**YOUR ASSIGNMENT:**
Exactly reproduce all the records, keeping pictures out of the copy.

Stored data entries
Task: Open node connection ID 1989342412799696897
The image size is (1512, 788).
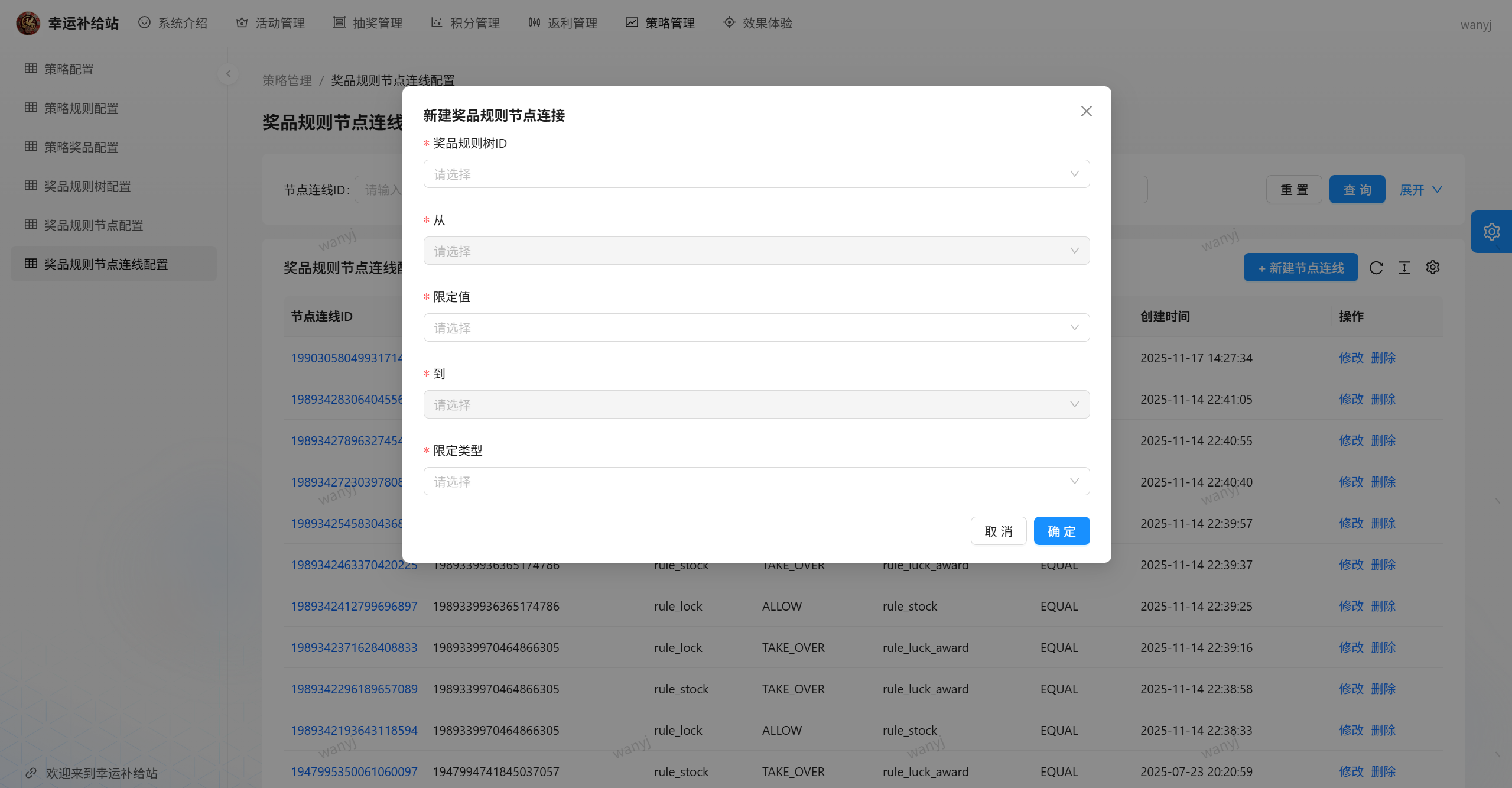Action: point(354,606)
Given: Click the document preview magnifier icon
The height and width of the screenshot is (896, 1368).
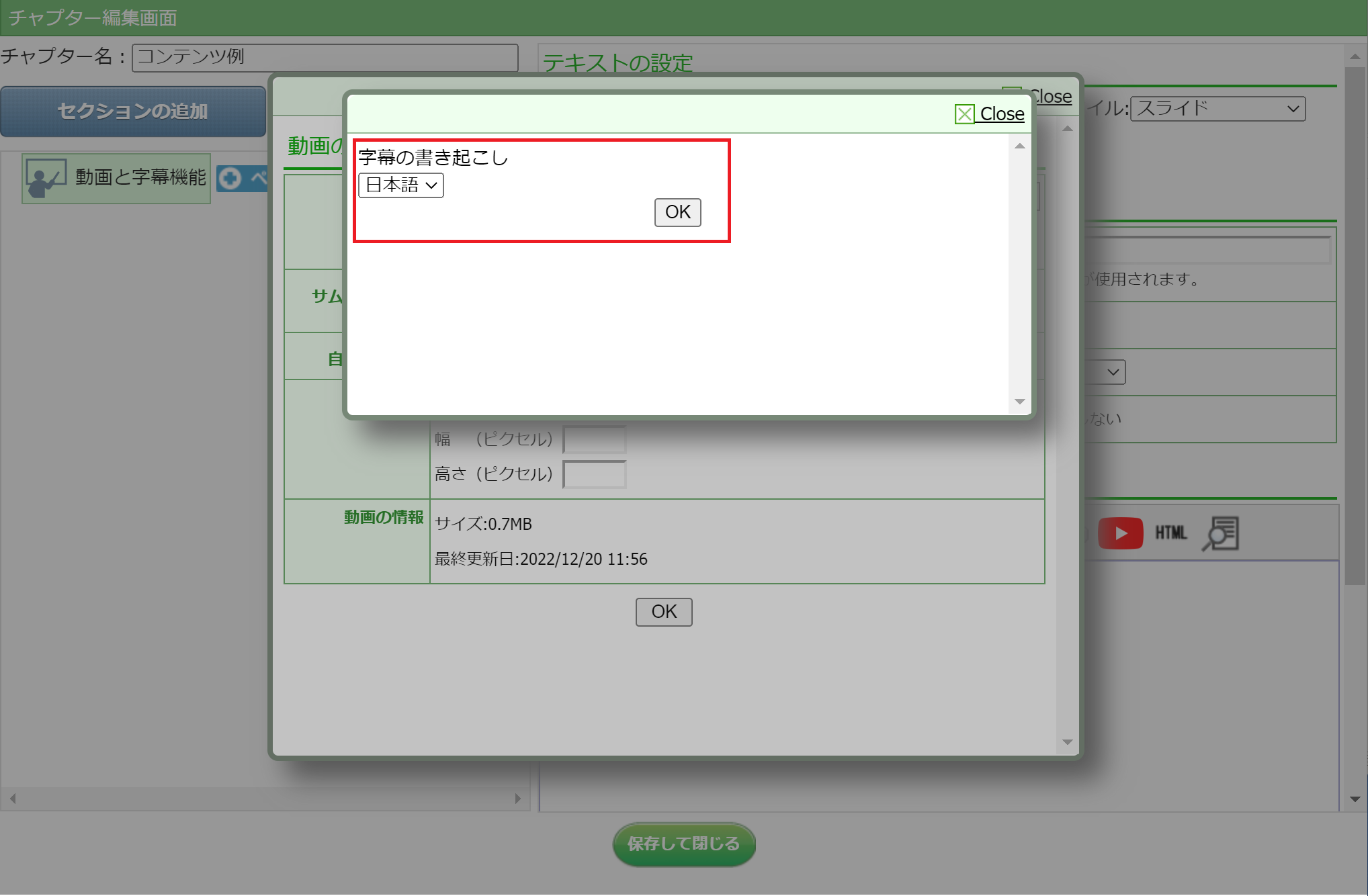Looking at the screenshot, I should click(1220, 533).
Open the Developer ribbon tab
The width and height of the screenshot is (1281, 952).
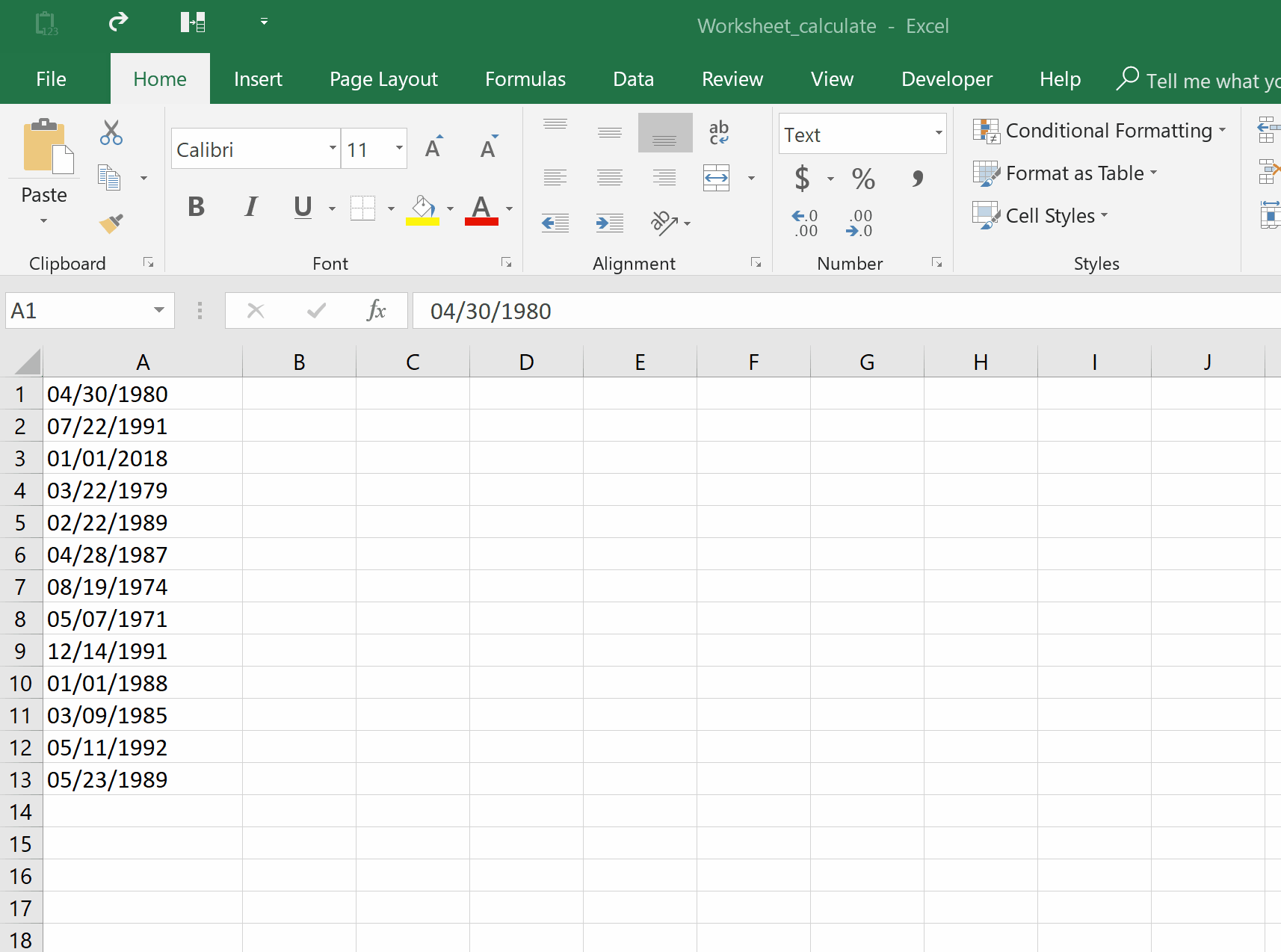(946, 78)
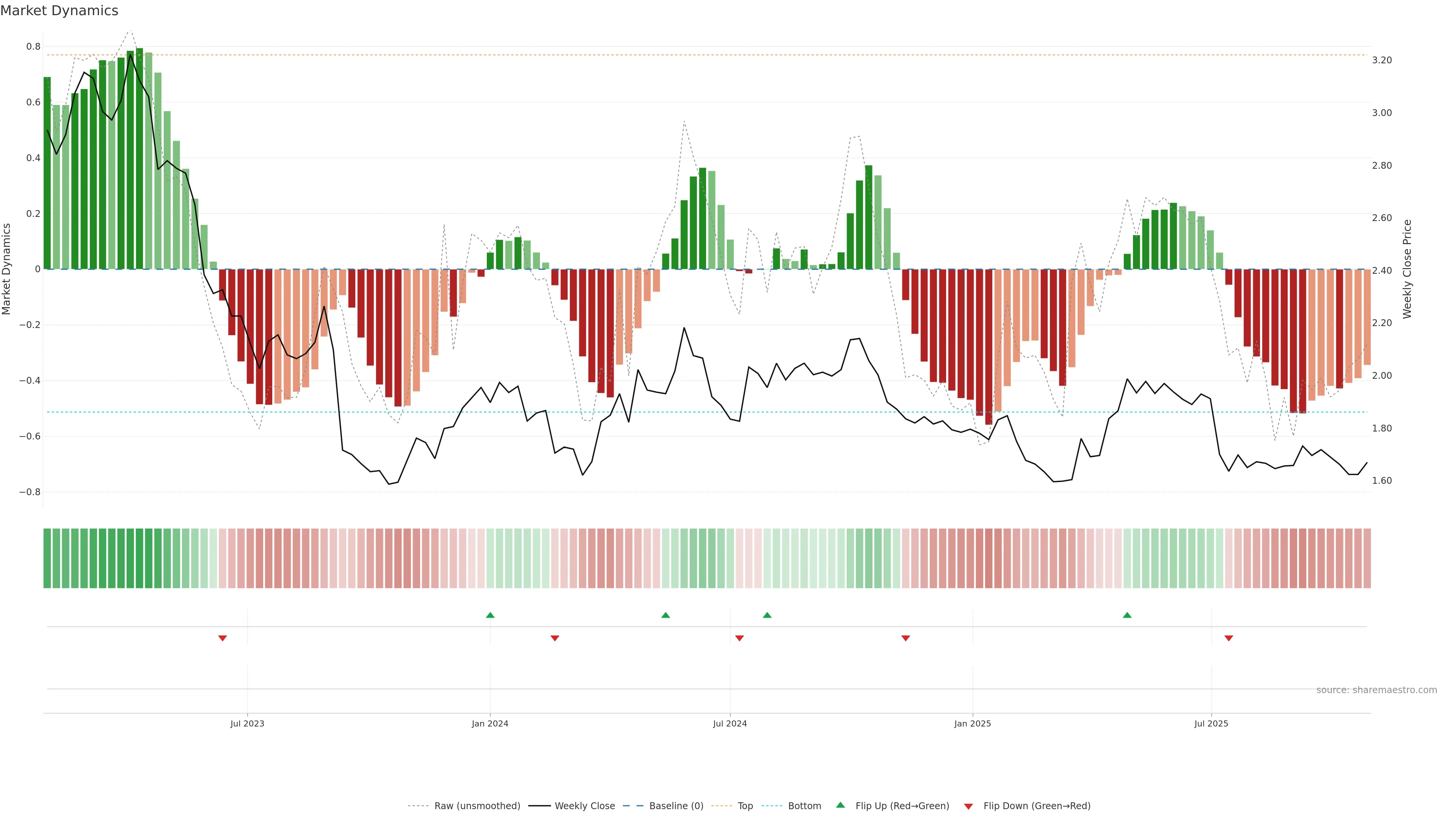Toggle the Weekly Close legend entry
The image size is (1456, 819).
coord(584,806)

**WRITTEN SOLUTION:**
Task: Open node connection ID 1989342412799696897
The image size is (1512, 788).
Action: point(354,606)
Given: Click the document preview magnifier icon
The height and width of the screenshot is (896, 1368).
Looking at the screenshot, I should click(1220, 533).
Open the Developer ribbon tab
The width and height of the screenshot is (1281, 952).
(946, 78)
Toggle the Weekly Close legend entry
The image size is (1456, 819).
coord(584,806)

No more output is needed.